PROBLEM TO WORK ON: Each record below should be given again exactly as it reads.
○ ○ ○ ○
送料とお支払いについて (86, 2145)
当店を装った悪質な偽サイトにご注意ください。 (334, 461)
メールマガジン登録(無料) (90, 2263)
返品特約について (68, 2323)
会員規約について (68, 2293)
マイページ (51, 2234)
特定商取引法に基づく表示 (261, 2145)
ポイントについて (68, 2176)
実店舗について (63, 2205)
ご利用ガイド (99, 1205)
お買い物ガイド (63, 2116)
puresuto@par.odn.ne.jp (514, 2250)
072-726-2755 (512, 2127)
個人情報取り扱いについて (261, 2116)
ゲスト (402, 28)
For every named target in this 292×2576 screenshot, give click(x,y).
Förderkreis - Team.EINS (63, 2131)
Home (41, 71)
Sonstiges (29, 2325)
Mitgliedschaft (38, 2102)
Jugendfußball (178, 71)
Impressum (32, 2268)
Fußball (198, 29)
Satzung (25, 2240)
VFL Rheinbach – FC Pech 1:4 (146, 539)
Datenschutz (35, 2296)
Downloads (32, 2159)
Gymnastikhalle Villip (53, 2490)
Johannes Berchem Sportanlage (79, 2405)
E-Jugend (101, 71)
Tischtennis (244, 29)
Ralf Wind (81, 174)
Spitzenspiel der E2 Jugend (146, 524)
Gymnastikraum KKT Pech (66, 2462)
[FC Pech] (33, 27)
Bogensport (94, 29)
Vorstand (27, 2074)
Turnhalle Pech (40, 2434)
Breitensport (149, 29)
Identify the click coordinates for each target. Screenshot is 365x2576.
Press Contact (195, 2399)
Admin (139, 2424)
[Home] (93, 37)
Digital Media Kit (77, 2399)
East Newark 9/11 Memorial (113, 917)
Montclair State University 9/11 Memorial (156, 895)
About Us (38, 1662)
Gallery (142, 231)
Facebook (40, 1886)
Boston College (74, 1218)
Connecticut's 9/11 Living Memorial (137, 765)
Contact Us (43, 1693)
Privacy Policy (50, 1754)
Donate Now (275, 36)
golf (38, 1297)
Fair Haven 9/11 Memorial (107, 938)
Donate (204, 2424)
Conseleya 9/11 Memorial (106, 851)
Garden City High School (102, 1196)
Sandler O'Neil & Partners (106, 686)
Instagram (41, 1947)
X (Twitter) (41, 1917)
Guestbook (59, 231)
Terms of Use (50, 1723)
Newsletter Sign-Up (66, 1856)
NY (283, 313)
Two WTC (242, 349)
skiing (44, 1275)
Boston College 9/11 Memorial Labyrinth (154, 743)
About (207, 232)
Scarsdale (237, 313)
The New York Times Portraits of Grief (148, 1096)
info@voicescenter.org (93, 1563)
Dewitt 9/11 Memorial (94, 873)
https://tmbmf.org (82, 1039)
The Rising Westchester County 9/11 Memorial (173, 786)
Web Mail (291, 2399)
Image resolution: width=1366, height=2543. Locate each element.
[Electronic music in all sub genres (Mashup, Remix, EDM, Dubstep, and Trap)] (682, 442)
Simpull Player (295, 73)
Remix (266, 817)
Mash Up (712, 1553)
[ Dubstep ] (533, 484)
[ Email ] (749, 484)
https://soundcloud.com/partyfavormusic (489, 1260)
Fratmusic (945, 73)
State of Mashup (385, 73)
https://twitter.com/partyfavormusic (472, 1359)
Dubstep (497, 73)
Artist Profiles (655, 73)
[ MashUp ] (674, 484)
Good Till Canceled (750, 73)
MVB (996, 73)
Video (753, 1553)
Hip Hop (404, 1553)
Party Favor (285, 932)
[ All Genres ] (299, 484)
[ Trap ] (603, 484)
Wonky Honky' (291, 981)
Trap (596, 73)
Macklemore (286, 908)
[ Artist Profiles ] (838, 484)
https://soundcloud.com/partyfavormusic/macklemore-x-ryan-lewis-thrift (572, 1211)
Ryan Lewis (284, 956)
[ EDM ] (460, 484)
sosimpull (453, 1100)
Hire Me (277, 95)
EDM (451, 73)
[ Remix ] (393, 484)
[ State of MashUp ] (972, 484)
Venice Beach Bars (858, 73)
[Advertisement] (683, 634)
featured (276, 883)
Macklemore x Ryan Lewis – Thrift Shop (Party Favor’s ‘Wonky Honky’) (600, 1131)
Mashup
○ ○ ○ ○
ANSWER SPACE:
送料とお支払いについて (86, 2145)
当店を装った悪質な偽サイトにご注意ください。 (334, 461)
メールマガジン登録(無料) (90, 2263)
返品特約について (68, 2323)
会員規約について (68, 2293)
マイページ (51, 2234)
特定商取引法に基づく表示 (261, 2145)
ポイントについて (68, 2176)
実店舗について (63, 2205)
ご利用ガイド (99, 1205)
お買い物ガイド (63, 2116)
puresuto@par.odn.ne.jp (514, 2250)
072-726-2755 (512, 2127)
個人情報取り扱いについて (261, 2116)
ゲスト (402, 28)
For every named target in this 292×2576 screenshot, give click(x,y).
Förderkreis - Team.EINS (63, 2131)
Home (41, 71)
Sonstiges (29, 2325)
Mitgliedschaft (38, 2102)
Jugendfußball (178, 71)
Impressum (32, 2268)
Fußball (198, 29)
Satzung (25, 2240)
VFL Rheinbach – FC Pech 1:4 (146, 539)
Datenschutz (35, 2296)
Downloads (32, 2159)
Gymnastikhalle Villip (53, 2490)
Johannes Berchem Sportanlage (79, 2405)
E-Jugend (101, 71)
Tischtennis (244, 29)
Ralf Wind (81, 174)
Spitzenspiel der E2 Jugend (146, 524)
Gymnastikraum KKT Pech (66, 2462)
[FC Pech] (33, 27)
Bogensport (94, 29)
Vorstand (27, 2074)
Turnhalle Pech (40, 2434)
Breitensport (149, 29)
Identify the click coordinates for each target. Screenshot is 365x2576.
Press Contact (195, 2399)
Admin (139, 2424)
[Home] (93, 37)
Digital Media Kit (77, 2399)
East Newark 9/11 Memorial (113, 917)
Montclair State University 9/11 Memorial (156, 895)
About Us (38, 1662)
Gallery (142, 231)
Facebook (40, 1886)
Boston College (74, 1218)
Connecticut's 9/11 Living Memorial (137, 765)
Contact Us (43, 1693)
Privacy Policy (50, 1754)
Donate Now (275, 36)
golf (38, 1297)
Fair Haven 9/11 Memorial (107, 938)
Donate (204, 2424)
Conseleya 9/11 Memorial (106, 851)
Garden City High School (102, 1196)
Sandler O'Neil & Partners (106, 686)
Instagram (41, 1947)
X (Twitter) (41, 1917)
Guestbook (59, 231)
Terms of Use (50, 1723)
Newsletter Sign-Up (66, 1856)
NY (283, 313)
Two WTC (242, 349)
skiing (44, 1275)
Boston College 9/11 Memorial Labyrinth (154, 743)
About (207, 232)
Scarsdale (237, 313)
The New York Times Portraits of Grief (148, 1096)
info@voicescenter.org (93, 1563)
Dewitt 9/11 Memorial (94, 873)
https://tmbmf.org (82, 1039)
The Rising Westchester County 9/11 Memorial (173, 786)
Web Mail (291, 2399)
Image resolution: width=1366, height=2543. Locate each element.
[Electronic music in all sub genres (Mashup, Remix, EDM, Dubstep, and Trap)] (682, 442)
Simpull Player (295, 73)
Remix (266, 817)
Mash Up (712, 1553)
[ Dubstep ] (533, 484)
[ Email ] (749, 484)
https://soundcloud.com/partyfavormusic (489, 1260)
Fratmusic (945, 73)
State of Mashup (385, 73)
https://twitter.com/partyfavormusic (472, 1359)
Dubstep (497, 73)
Artist Profiles (655, 73)
[ MashUp ] (674, 484)
Good Till Canceled (750, 73)
MVB (996, 73)
Video (753, 1553)
Hip Hop (404, 1553)
Party Favor (285, 932)
[ All Genres ] (299, 484)
[ Trap ] (603, 484)
Wonky Honky' (291, 981)
Trap (596, 73)
Macklemore (286, 908)
[ Artist Profiles ] (838, 484)
https://soundcloud.com/partyfavormusic/macklemore-x-ryan-lewis-thrift (572, 1211)
Ryan Lewis (284, 956)
[ EDM ] (460, 484)
sosimpull (453, 1100)
Hire Me (277, 95)
EDM (451, 73)
[ Remix ] (393, 484)
[ State of MashUp ] (972, 484)
Venice Beach Bars (858, 73)
[Advertisement] (683, 634)
featured (276, 883)
Macklemore x Ryan Lewis – Thrift Shop (Party Favor’s ‘Wonky Honky’) (600, 1131)
Mashup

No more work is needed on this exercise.